El escritor Michel de Montaigne —para muchos el creador del ensayo moderno— dio vida a su obra en la torre de su castillo, teniendo como concepción de la filosofía la muerte. Es decir, la reflexión constante ayudaba al ser humano a prepararse para el trágico momento. Antes de su muerte, reconsideró y llegó a la conclusión que la filosofía era una vía para afrontar la vida. Todos tenemos toda una vida para arrepentirnos y, como lo hizo en su momento el también filósofo Ludwig Wittgenstein, caemos en la contradicción y antes de morir nos desmentimos.

La sociedad actual —que condena la duda, el error y la reflexión como un signo de debilidad— nos lleva a recordar a Montaigne y a muchos otros pensadores que lograron vivir una de las mejores cosas que le pueden suceder a los seres humanos: descubrir que estamos equivocados. El arte, en general, nos conduce a un estado saludable de desasosiego y empatía con el mundo que nos rodea. Permanecer en una constante búsqueda de lo que nos apasiona podría ser el camino del hombre consciente de su entorno y su imperfección. Ser cuidadosos con nuestras influencias nos llevará a ser parte de la formación de personas cívicamente educadas, sentimentalmente humanizadas e intelectualmente ilustradas. No debemos caer en la ficción absoluta. Sólo aprendiendo de nuestra realidad seremos capaces de crear un estilo de vida más benéfico para nosotros mismos, para nuestros semejantes y nuestra sociedad. Y es allí donde entra la labor del escritor, narrar la vida de un modo que implique el enriquecimiento intelectual y, sobre todo, emocional.
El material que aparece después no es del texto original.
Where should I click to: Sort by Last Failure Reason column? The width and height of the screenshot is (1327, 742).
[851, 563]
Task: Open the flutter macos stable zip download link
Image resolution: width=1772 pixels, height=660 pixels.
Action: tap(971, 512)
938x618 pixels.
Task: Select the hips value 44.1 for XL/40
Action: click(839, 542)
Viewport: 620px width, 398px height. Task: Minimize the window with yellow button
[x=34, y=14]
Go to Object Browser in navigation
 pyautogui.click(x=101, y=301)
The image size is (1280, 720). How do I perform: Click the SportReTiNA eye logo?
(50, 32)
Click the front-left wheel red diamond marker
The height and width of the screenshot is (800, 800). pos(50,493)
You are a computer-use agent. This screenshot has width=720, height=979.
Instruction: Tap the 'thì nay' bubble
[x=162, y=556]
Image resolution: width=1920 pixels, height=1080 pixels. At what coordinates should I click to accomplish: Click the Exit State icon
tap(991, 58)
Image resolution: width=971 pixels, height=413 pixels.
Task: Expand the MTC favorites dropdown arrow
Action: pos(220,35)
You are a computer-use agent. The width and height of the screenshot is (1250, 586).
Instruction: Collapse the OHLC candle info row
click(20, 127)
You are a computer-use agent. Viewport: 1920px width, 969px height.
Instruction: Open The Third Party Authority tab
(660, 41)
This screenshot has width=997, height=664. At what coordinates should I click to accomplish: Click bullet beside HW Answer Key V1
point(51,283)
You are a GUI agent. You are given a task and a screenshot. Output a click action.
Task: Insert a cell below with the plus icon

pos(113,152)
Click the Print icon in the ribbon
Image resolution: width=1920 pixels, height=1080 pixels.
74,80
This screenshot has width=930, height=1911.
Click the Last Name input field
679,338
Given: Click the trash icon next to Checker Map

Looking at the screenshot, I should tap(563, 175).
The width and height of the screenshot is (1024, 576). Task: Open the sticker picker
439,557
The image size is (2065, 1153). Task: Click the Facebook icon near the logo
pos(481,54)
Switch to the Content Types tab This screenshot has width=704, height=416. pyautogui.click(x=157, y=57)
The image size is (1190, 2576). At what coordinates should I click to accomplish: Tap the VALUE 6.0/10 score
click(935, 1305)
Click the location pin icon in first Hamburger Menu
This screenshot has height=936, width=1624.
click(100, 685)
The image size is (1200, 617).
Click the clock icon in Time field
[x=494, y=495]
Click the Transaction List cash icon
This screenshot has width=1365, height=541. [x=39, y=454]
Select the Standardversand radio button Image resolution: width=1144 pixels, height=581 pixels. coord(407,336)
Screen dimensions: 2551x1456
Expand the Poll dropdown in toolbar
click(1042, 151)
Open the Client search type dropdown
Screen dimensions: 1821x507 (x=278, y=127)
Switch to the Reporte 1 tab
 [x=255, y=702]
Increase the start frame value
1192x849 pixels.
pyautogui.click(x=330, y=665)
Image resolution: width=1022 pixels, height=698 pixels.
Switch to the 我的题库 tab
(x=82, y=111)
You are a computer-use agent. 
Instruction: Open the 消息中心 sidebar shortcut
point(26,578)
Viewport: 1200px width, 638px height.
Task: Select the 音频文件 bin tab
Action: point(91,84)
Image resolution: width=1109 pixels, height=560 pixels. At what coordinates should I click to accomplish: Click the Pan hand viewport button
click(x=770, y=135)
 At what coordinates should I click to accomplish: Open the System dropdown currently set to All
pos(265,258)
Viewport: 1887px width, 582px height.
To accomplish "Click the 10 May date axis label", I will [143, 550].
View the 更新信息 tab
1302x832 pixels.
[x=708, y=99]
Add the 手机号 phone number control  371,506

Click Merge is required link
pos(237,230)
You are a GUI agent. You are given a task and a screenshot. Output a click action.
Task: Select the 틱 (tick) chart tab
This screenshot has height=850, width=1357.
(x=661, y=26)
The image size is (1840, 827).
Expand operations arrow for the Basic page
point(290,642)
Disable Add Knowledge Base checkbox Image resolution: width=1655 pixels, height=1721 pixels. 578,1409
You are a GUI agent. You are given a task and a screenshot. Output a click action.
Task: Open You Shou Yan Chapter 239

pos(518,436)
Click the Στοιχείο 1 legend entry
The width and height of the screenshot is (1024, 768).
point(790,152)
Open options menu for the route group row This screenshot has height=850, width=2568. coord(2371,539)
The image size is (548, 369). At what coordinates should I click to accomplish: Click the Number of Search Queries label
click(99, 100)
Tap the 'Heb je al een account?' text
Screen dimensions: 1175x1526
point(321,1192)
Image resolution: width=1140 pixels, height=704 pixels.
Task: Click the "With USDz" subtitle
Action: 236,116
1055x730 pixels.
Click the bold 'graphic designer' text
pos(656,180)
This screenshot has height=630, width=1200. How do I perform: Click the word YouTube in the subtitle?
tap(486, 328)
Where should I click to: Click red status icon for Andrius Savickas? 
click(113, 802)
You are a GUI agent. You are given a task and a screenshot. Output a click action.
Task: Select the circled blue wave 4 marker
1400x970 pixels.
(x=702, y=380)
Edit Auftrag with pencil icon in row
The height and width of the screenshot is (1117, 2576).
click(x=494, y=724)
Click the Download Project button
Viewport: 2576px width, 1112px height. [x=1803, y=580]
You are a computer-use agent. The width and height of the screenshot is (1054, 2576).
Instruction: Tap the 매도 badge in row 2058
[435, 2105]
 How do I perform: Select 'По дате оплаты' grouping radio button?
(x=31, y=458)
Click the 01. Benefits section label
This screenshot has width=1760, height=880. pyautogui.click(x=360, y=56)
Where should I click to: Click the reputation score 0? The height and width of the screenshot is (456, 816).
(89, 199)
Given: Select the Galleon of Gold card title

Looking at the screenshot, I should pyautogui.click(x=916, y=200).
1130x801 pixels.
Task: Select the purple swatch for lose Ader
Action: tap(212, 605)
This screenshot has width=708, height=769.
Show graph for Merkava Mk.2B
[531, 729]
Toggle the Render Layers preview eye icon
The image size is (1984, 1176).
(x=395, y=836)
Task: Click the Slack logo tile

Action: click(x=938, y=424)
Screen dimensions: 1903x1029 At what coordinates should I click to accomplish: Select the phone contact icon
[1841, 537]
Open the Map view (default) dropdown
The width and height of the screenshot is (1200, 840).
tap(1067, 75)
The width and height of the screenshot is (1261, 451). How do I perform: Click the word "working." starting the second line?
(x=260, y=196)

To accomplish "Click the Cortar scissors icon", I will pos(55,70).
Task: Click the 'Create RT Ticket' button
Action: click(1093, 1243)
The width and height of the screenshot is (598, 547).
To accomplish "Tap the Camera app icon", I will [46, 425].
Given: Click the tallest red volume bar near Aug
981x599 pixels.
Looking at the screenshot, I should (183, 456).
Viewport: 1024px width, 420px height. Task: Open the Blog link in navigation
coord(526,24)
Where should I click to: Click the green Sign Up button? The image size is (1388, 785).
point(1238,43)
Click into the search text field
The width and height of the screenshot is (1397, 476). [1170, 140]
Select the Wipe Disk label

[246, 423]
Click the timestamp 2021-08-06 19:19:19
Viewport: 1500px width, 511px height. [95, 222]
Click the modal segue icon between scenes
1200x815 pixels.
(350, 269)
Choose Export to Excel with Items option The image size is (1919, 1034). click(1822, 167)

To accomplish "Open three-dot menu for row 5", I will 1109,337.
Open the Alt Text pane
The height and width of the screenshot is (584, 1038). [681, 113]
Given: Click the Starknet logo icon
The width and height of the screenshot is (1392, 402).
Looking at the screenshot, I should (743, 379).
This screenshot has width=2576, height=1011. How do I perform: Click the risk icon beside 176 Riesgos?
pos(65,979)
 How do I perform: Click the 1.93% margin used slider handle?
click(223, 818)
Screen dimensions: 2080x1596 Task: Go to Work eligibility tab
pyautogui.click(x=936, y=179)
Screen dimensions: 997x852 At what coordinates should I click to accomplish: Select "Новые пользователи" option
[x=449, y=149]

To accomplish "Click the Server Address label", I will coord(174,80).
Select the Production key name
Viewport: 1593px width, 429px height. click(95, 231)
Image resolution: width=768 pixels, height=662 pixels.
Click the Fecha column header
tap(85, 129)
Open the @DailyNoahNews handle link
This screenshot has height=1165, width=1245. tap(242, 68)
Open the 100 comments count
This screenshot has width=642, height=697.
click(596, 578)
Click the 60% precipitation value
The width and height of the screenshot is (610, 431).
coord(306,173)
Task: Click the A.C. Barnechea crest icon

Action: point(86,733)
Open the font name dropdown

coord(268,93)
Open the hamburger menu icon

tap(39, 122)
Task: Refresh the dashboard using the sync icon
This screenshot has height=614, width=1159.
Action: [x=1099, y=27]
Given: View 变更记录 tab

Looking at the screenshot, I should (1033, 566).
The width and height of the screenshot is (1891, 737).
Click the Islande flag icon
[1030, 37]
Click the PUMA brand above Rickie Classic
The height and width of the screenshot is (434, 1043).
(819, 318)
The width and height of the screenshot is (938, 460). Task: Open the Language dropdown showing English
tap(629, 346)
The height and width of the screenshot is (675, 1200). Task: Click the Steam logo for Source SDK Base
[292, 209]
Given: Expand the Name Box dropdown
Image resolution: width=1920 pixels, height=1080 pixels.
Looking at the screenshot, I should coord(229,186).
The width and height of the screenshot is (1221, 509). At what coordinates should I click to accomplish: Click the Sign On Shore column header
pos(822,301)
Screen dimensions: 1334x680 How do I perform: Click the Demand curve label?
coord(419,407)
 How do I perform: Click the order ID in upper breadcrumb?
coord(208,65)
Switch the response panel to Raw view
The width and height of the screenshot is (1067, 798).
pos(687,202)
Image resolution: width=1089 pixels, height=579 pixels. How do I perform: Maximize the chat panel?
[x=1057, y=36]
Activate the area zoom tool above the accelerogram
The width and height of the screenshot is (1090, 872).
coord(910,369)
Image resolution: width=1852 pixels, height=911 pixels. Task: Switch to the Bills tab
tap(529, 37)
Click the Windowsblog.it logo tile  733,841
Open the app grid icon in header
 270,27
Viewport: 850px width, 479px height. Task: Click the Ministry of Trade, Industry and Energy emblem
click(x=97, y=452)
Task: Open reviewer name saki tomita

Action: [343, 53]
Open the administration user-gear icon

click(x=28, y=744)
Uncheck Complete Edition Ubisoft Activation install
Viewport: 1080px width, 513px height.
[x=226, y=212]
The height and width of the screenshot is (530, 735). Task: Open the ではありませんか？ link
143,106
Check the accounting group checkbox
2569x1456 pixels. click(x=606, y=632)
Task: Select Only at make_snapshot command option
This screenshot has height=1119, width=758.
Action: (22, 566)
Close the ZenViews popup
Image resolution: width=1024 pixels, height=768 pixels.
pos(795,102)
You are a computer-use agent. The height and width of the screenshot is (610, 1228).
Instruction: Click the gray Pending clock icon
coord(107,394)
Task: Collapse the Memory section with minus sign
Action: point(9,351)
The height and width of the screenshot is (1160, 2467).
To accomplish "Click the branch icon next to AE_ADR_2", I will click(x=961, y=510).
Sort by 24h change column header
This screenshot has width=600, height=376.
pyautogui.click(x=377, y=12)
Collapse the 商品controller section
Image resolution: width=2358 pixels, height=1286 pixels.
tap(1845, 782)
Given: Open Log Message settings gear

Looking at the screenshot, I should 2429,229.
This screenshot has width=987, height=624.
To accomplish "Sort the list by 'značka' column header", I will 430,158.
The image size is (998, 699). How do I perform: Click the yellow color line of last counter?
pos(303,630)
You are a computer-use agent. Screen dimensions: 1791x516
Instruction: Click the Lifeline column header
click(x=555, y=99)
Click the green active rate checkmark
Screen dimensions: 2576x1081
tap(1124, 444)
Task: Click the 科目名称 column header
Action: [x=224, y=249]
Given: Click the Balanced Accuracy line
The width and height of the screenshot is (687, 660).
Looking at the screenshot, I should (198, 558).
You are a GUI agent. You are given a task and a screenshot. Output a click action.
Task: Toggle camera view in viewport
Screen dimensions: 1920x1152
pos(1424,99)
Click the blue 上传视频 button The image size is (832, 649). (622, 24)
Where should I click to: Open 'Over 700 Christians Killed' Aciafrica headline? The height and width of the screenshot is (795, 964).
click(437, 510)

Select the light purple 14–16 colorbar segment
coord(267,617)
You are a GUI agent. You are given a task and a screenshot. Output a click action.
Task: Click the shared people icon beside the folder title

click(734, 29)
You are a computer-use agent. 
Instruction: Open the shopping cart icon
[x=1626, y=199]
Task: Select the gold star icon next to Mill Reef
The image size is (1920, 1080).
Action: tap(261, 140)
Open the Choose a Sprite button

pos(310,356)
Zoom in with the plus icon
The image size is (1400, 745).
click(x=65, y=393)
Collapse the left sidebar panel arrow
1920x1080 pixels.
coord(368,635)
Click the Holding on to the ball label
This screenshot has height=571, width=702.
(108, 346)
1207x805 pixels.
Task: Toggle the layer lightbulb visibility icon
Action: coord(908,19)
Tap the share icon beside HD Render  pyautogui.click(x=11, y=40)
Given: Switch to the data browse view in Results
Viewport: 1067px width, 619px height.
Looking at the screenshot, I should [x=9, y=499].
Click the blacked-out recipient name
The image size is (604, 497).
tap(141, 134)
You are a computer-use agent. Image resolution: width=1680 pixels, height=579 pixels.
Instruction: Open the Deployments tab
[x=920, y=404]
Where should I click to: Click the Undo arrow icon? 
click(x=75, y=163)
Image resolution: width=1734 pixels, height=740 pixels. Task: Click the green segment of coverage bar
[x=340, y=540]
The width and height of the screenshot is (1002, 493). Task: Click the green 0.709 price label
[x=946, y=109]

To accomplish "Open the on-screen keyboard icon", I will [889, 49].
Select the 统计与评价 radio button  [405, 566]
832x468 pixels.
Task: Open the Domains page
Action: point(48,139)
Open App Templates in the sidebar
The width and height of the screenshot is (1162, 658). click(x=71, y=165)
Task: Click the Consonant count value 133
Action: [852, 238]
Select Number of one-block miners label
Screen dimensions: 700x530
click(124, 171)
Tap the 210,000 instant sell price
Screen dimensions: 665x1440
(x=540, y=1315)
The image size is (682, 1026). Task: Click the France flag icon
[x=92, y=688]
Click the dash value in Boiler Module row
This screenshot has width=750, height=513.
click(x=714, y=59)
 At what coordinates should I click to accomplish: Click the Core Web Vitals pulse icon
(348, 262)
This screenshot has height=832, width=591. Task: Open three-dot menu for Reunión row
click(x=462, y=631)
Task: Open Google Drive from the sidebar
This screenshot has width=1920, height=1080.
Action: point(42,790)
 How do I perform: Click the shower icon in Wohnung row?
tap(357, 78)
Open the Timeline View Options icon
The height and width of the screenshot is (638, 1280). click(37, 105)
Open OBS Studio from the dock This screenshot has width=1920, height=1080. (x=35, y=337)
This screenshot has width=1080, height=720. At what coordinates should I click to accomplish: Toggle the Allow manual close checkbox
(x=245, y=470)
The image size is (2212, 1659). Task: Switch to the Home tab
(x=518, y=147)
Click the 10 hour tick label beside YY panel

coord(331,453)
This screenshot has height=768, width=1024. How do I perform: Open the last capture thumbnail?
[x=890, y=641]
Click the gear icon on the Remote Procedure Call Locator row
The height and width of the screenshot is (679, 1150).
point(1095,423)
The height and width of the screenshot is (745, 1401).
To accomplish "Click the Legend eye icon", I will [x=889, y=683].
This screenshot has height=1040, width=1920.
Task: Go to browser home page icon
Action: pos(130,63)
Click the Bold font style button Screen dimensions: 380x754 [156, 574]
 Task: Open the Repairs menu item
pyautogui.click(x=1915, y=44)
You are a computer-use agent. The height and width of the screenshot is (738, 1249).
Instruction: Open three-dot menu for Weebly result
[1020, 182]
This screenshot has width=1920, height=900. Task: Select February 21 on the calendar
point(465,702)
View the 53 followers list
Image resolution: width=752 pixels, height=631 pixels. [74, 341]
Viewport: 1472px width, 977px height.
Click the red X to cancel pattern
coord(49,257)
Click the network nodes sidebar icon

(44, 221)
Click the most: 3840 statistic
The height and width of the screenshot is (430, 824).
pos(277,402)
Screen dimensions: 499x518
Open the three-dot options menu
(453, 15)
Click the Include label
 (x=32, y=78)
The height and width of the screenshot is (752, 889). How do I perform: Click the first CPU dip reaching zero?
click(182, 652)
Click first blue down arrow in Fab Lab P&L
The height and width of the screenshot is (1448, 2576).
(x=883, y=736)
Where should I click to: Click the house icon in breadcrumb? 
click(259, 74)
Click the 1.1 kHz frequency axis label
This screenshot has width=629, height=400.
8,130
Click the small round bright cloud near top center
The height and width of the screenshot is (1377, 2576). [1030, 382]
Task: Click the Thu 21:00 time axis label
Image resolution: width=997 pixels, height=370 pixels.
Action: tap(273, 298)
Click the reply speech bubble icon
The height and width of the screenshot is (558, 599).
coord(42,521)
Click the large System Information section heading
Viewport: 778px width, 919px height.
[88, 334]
En el campo de las letras mexicanas, mucho tiempo existió una confrontación y visión beligerante ante la forma de entender la poesía, protagonizada por Octavio Paz y Jaime Sabines. El ganador del premio nobel de literatura, al final de su vida se fue encaminando a textos dotados de un amplio conocimiento del método pero carente de sentimiento. Para Sabines, poeta popular, la literatura estaba condenada a su desaparición si le daba espalda a las emociones. Muchos odian a Paz, otros lo veneran. Lo cierto es que los enamorados probablemente se sienten más afines a románticos comunes y corrientes que a los eruditos de camisa blanca. No hay peor esclavitud que vivir atado a las palabras, cuando no se tiene nada que decir con ellas.

Un personaje contradictorio al igual que Montaigne o Wittgenstein, fue Rousseau, autor del contrato social y promotor de las buenas costumbres sociales, fue intolerante e incapaz de llevar sus ideas a su realidad. Pero cuando publicó el Emilio, el parlamento lo condenó por incitar a la desobediencia civil.

Otros casos más, lo protagonizo Charles Baudelaire, primer rebelde de la aristocracia y los periódicos. Al morir contó sus escasas regalías. Escasas pero honorables. Por el contrario Hegel, y sus textos incomprensibles, fue como persona un joven viejo, un anciano sin vitalidad. Quienes lo conocieron, califican su vida de fría y pragmática. Por el contrario Goethe, con los pies en la tierra deseo que las generaciones alemanas llegarán a ser hombres antes que filósofos pedantes, incapaces de convivir con sus semejantes. Nunca olvidemos que las buenas lecturas nos hacen humildes; las malas, soberbios.

La reflexión y la crítica hacia el mundo que nos rodea es un mal necesario dentro de un mundo perfectible e incomprensible desde su nacimiento. Procurar la lectura, incentivar la cultura y formar grupos de personas con afinidades recreativas entre sí resulta necesario; sin olvidar que estas acciones son un sinónimo de libertad, y nunca un modo de engrandecimiento y exclusión. Usar al arte como un arma en vez de un medio de individualización —o para intentar sacar lo mejor de cada ser humano, como pretendían los griegos— es igual de agresivo y despreciable que un político llenando de espaldarazos a sus semejantes. Lo valioso nace en lo que no necesita decirse y, sin embargo, nos define.